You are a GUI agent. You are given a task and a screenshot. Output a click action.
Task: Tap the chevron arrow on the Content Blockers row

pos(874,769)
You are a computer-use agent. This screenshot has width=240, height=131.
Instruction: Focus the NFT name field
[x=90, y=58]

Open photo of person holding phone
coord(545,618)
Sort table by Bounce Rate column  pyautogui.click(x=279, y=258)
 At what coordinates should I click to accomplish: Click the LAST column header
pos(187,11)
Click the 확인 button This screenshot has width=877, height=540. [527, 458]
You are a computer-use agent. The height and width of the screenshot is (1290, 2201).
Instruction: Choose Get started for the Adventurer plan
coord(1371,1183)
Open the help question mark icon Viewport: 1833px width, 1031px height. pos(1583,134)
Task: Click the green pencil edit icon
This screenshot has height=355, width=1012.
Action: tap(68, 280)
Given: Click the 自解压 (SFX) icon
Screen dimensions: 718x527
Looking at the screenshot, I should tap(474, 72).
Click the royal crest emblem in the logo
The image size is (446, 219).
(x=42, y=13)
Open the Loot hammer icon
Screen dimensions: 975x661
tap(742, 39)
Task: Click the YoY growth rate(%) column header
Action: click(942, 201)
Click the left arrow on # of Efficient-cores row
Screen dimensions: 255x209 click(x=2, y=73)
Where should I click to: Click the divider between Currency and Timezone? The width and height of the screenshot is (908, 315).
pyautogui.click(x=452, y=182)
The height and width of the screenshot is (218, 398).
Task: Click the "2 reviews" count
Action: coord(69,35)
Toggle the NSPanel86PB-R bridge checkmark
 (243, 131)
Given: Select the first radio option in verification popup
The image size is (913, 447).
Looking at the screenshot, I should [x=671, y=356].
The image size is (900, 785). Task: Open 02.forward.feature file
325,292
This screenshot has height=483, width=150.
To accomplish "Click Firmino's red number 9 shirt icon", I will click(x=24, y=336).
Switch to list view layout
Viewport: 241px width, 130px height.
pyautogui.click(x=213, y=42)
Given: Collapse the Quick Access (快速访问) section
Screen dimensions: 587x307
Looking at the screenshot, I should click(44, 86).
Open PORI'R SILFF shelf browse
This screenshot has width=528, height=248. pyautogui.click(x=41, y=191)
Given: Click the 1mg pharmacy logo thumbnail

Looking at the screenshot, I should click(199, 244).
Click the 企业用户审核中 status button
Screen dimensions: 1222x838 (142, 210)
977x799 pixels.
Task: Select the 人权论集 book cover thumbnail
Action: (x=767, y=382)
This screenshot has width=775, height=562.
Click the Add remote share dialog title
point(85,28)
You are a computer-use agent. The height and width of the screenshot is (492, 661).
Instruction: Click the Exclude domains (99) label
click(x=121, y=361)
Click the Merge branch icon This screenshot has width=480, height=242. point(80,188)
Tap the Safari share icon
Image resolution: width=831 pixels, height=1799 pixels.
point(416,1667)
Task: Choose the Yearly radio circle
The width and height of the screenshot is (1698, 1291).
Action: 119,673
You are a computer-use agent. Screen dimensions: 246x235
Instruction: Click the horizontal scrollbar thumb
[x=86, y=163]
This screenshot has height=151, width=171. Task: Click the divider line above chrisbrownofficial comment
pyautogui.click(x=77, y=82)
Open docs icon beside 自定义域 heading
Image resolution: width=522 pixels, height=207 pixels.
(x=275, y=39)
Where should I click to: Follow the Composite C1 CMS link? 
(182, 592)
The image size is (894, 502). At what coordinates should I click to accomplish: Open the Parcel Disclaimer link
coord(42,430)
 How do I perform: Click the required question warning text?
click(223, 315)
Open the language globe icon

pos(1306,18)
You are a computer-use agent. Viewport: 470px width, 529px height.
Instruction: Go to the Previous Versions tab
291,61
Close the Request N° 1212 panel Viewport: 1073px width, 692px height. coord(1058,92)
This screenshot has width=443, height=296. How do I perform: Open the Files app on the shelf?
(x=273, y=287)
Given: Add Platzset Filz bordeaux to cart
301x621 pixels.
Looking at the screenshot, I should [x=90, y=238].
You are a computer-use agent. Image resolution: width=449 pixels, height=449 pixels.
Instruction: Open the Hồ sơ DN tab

To do
The reply should hold only the lines of the listing above starting at the line containing "Click the Add remote share dialog title" and ending at the line containing "Given: Add Platzset Filz bordeaux to cart", exactly as written.

Task answer
Click the Add remote share dialog title
point(85,28)
You are a computer-use agent. The height and width of the screenshot is (492, 661).
Instruction: Click the Exclude domains (99) label
click(x=121, y=361)
Click the Merge branch icon This screenshot has width=480, height=242. point(80,188)
Tap the Safari share icon
Image resolution: width=831 pixels, height=1799 pixels.
point(416,1667)
Task: Choose the Yearly radio circle
The width and height of the screenshot is (1698, 1291).
Action: 119,673
You are a computer-use agent. Screen dimensions: 246x235
Instruction: Click the horizontal scrollbar thumb
[x=86, y=163]
This screenshot has height=151, width=171. Task: Click the divider line above chrisbrownofficial comment
pyautogui.click(x=77, y=82)
Open docs icon beside 自定义域 heading
Image resolution: width=522 pixels, height=207 pixels.
(x=275, y=39)
Where should I click to: Follow the Composite C1 CMS link? 
(182, 592)
The image size is (894, 502). At what coordinates should I click to accomplish: Open the Parcel Disclaimer link
coord(42,430)
 How do I perform: Click the required question warning text?
click(223, 315)
Open the language globe icon

pos(1306,18)
You are a computer-use agent. Viewport: 470px width, 529px height.
Instruction: Go to the Previous Versions tab
291,61
Close the Request N° 1212 panel Viewport: 1073px width, 692px height. coord(1058,92)
This screenshot has width=443, height=296. How do I perform: Open the Files app on the shelf?
(x=273, y=287)
Given: Add Platzset Filz bordeaux to cart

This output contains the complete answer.